Angelia menggeleng. Jelas saja. Kuliah di kota ini sama dengan tinggal dalam kubangan luka, dan Angelia mungkin tidak akan bisa siap untuk itu.

Deluna hanya tersenyum tipis menanggapi kemudian.  Di sana terdapat beberapa orang, diantaranya ada Braja, Ily, Xera, Bara, hingga Regatta dan Raditya.

Setelah beberapa saat menunggu, akhirnya suara pemanggilan penumpang dengan tujuan yang sama seperti yang dituju Deluna akhirnya terdengar, dia berdiri dari duduknya, disusul oleh Angelia yang sekali lagi memantapkan diri.

"Deluna pamit, Pa. Maaf karena belum mampu buat kuat."

Tangan laki-laki paruh baya itu terangkat, meletakkannya pada kedua sisi kepala Deluna dengan pandangan mata yang sedikit berkaca-kaca. Rasa-rasanya baru kemarin Braja menyaksikan istrinya berjuang melahirkan, rasa-rasanya baru kemarin Braja mendengar tangis anak perempuannya untuk yang pertama kali, dan sekarang, yang berdiri di depannya adalah Deluna remaja, yang sudah mampu memutuskan semuanya sendiri, yang sudah tau mana baik dan mana yang benar dan sepertinya Braja merasa tertinggal terlalu jauh dalam memperhatikan pertumbuhan anak perempuannya ini.

Sesaat bibir Braja terbuka, tetapi kembali terkatup, berganti dengan dekapan erat yang kini Braja berikan. "Hati-hati. Sehat selalu." Bisik Braja pelan.

Setelahnya Deluna beralih ke pemuda di samping Braja.

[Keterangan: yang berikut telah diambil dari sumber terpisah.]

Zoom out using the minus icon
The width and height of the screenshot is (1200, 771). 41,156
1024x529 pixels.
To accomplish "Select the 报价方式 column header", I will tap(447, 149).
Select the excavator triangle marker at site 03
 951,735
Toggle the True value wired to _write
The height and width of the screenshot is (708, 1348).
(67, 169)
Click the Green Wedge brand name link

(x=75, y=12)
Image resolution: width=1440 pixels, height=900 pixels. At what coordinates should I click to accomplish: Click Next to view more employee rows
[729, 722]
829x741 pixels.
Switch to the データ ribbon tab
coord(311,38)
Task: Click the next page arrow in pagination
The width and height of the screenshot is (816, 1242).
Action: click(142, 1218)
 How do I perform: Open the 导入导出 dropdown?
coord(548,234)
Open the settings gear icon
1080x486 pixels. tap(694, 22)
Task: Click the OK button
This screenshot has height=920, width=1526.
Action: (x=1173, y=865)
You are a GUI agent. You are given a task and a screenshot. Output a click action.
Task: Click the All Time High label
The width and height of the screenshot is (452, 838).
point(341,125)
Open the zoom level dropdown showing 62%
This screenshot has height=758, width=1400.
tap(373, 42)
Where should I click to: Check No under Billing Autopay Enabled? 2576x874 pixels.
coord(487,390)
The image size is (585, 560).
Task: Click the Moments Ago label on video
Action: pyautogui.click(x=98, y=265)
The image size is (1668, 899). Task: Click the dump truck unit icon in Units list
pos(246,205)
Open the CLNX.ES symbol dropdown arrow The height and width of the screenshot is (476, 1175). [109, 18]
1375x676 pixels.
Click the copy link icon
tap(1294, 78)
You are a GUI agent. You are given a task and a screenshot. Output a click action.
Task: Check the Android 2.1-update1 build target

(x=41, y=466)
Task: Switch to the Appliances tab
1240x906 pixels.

Belum sempat dirinya membuka mulut, tangannya sudah ditarik untuk kembali di dekap. Hangat. Rasanya selalu sama. Selalu memberikan rasa perlindungan seorang Kakak kepada adiknya, pelukan yang Deluna rindukan selama dirinya kesepian juga mungkin waktu yang akan datang.

Keduanya melepas pelukan, setelahnya Ily menarik kepala Deluna pelan, mengecup keningnya singkat seraya berbisik. "Hati-hati."

Beralih ke sebelah Ily ada Xera dan Bara, dia memberi pelukan singkat. Lalu berdiri terpaku pada sosok laki-laki yang mungkin sampai saat ini masih tetap berdiam diri di sudut hatinya. Deluna memutuskan untuk menarik sudut bibirnya, membentuk kurva yang rasanya malah membuat Regatta merasa tidak berdaya. Tidak berdaya hingga akhirnya uluran tangannya menarik bahu Deluna untuk sampai kedekapannya.

"Lo nggak bisa tinggal di sini aja?"

Pelan...

"Nggak bisa."

... Seolah memang benar-benar berniat untuk melambatkan waktu saat itu juga.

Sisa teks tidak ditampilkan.